Children of Leir (Simulation)

By • Mar 14th, 2015 • Category: long players

I can heartily recommend this as a soundtrack to a dog show. Not just any dog show, mind: we’re talking the biggy daddy of them all; Crufts. Oh yes. A happy accident perhaps, as that is what the telly box is shoving down my throat as I turn up the tunes but, then again, the album does feature a shapely horse’s arse on the cover so it must have been in the runes. Fate decrees this marriage and they shall forever be linked in Chateau Vosne.

Specifically we are viewing canine agility. Or canine, “I’ll do anything you want, just bloody feed me”. A curious mix with the ominous rumbles coming out the speakers but hey – works for me.

From the bass heavy beginning – ‘Drowning in Fear’ – Children of Leir come brooding at you in a sinister fashion. Glacial guitars, basic but effective drums and a thoroughly menacing aesthetic. And were it not for the dubby, groovy, aforementioned bass making one’s hips wriggle of their own free will one would be tempted to lock doors and baton down the hatches [whatever that actually means] to keep the pleasing sense of dread at bay.

Not that Fido on the television is responding as such. I’m guessing they’re not playing it on set. Spoilsports.

My co-conspirator starts off initially sceptical – much like Lord Lancellotie Prince of Monaco III (aka Brian the border collie) when confronted by a row of traffic cones while being heckled from the stands – but is won over before track one is even half way through.

Children of Leir hail from Leicester – previously heard of launching forth rock behemoths Showaddywaddy – and across the entire effort deliver an excellent, if perhaps not exactly ground-breaking, seven tunes of building power. At first sedate but by the end of some of the longer tracks like the ten minute opener you know you’ve been for a ride.

You can definitely pick up touches of Death in Vegas, some drones a la Spacemen 3, and it’s entirely welcome. I suspect live, at four million decibels preferably, they are a formidable and physical proposition.

Despite being distracted at one point by a dreadlocks-sporting canine version of an albino Nile Rodgers crashing into a pole – what’s not to love – the atmosphere being conjured up is all-pervading, all-encompassing and just a touch frightening. Ideal for this kind of thing in other words.

Not sure about the name right enough. Does sound a bit gothy but top professional research suggests they’re not drenched in patchouli oil and wittering on about the Sisters of Mercy gig in Leeds when Andrew Eldrich ran out of pasty virgin’s blood to feast upon. Thankfully.

It’s growling and forceful despite initially taking a rather horizontal stance. Do not be misled – this’ll creep up and grab you with a metallic scrape of the guitar and threatening drums. The keyboards may be ethereal but the underlying sentiments are not. That driving bass moves me. It will move you.
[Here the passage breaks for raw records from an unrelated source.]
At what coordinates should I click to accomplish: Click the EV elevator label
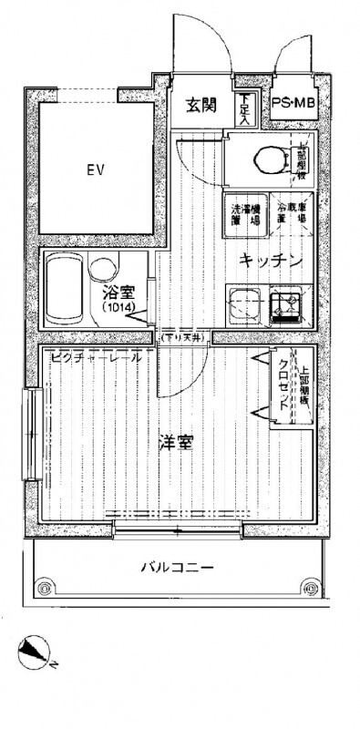tap(92, 169)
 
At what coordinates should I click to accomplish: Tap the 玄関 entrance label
tap(201, 105)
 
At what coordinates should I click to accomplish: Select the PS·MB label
tap(293, 106)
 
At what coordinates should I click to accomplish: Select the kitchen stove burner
tap(290, 302)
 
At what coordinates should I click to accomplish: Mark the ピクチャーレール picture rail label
tap(97, 357)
Dark space, barely acceptable sound system turned up beyond its capabilities… this rocks. By the time the epic closer Siren comes along, if you haven’t already started sweating profusely and bought a spaniel off Ebay and a catalogue of illegal substances you’re not even trying.

I commend this record to you. It is rather good.
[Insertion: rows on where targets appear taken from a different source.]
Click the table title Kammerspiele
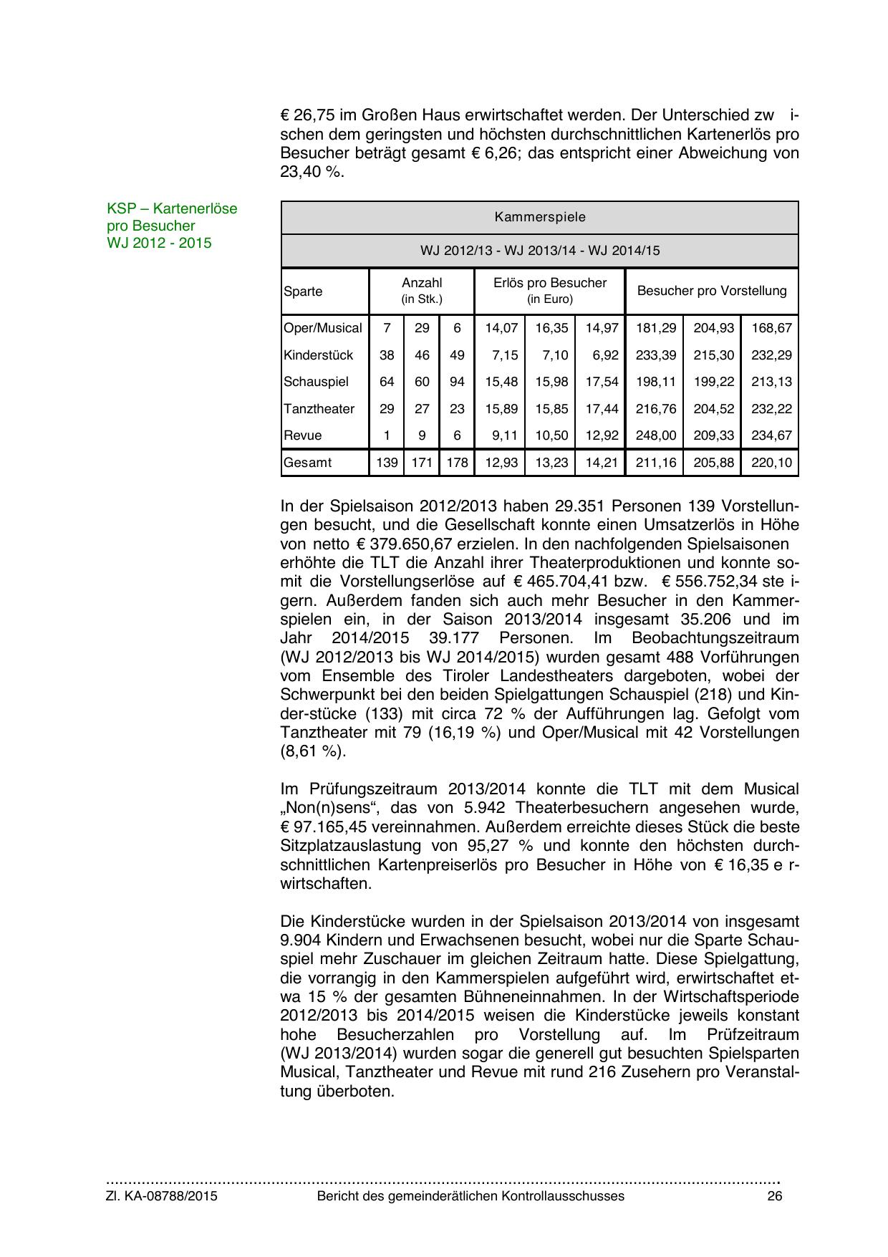539,217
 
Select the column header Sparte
303,292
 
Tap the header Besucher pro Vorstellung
711,291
You can see ’em live at the ShuffleDown all-day festival at Larbert in May. I know that’s where I go for all my dronecore groovetastic needs.

Next up: Russ Abbot – a double CD career retrospective; visuals provided by Cannibal Holocaust.

Note: this piece was written before news filtered out that some Kennel Club owners are massive bastards and seem to treat their pets appallingly. No Rovers were harmed during the writing of this review. Just the English language.